■ **RECORDS TO USE**
************

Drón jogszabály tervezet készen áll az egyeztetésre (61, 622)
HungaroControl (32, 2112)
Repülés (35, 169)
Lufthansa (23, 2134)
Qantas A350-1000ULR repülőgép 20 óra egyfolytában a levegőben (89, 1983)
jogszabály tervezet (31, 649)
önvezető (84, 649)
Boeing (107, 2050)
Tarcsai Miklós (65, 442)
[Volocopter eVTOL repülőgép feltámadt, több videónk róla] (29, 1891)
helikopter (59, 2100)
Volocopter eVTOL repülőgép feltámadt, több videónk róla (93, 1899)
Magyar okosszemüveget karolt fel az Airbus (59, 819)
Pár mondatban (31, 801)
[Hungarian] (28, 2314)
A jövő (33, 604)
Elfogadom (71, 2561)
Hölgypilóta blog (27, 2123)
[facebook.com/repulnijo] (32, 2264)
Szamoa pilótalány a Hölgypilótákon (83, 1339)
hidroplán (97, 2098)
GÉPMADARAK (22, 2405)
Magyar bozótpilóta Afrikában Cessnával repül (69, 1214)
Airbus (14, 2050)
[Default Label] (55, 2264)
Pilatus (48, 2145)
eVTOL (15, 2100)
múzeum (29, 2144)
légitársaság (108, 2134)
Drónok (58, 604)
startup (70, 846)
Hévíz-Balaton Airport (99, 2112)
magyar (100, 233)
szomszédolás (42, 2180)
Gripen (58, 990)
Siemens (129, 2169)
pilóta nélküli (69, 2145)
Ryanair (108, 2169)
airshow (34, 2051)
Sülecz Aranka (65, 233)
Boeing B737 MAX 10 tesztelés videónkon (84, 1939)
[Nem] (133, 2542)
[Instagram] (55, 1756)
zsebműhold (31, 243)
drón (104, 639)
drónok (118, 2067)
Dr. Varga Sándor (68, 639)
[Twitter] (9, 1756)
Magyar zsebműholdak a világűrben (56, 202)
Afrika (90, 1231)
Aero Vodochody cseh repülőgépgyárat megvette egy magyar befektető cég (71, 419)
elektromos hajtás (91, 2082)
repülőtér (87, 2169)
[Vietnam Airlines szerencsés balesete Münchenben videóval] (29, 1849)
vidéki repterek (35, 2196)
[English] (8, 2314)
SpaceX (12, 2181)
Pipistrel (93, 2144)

************

■ **WHAT TO WORK ON**
Write out the full listing, keeping every line exactly as it is.

■ **SOLUTION TO THE PROBLEM**
Drón jogszabály tervezet készen áll az egyeztetésre (61, 622)
HungaroControl (32, 2112)
Repülés (35, 169)
Lufthansa (23, 2134)
Qantas A350-1000ULR repülőgép 20 óra egyfolytában a levegőben (89, 1983)
jogszabály tervezet (31, 649)
önvezető (84, 649)
Boeing (107, 2050)
Tarcsai Miklós (65, 442)
[Volocopter eVTOL repülőgép feltámadt, több videónk róla] (29, 1891)
helikopter (59, 2100)
Volocopter eVTOL repülőgép feltámadt, több videónk róla (93, 1899)
Magyar okosszemüveget karolt fel az Airbus (59, 819)
Pár mondatban (31, 801)
[Hungarian] (28, 2314)
A jövő (33, 604)
Elfogadom (71, 2561)
Hölgypilóta blog (27, 2123)
[facebook.com/repulnijo] (32, 2264)
Szamoa pilótalány a Hölgypilótákon (83, 1339)
hidroplán (97, 2098)
GÉPMADARAK (22, 2405)
Magyar bozótpilóta Afrikában Cessnával repül (69, 1214)
Airbus (14, 2050)
[Default Label] (55, 2264)
Pilatus (48, 2145)
eVTOL (15, 2100)
múzeum (29, 2144)
légitársaság (108, 2134)
Drónok (58, 604)
startup (70, 846)
Hévíz-Balaton Airport (99, 2112)
magyar (100, 233)
szomszédolás (42, 2180)
Gripen (58, 990)
Siemens (129, 2169)
pilóta nélküli (69, 2145)
Ryanair (108, 2169)
airshow (34, 2051)
Sülecz Aranka (65, 233)
Boeing B737 MAX 10 tesztelés videónkon (84, 1939)
[Nem] (133, 2542)
[Instagram] (55, 1756)
zsebműhold (31, 243)
drón (104, 639)
drónok (118, 2067)
Dr. Varga Sándor (68, 639)
[Twitter] (9, 1756)
Magyar zsebműholdak a világűrben (56, 202)
Afrika (90, 1231)
Aero Vodochody cseh repülőgépgyárat megvette egy magyar befektető cég (71, 419)
elektromos hajtás (91, 2082)
repülőtér (87, 2169)
[Vietnam Airlines szerencsés balesete Münchenben videóval] (29, 1849)
vidéki repterek (35, 2196)
[English] (8, 2314)
SpaceX (12, 2181)
Pipistrel (93, 2144)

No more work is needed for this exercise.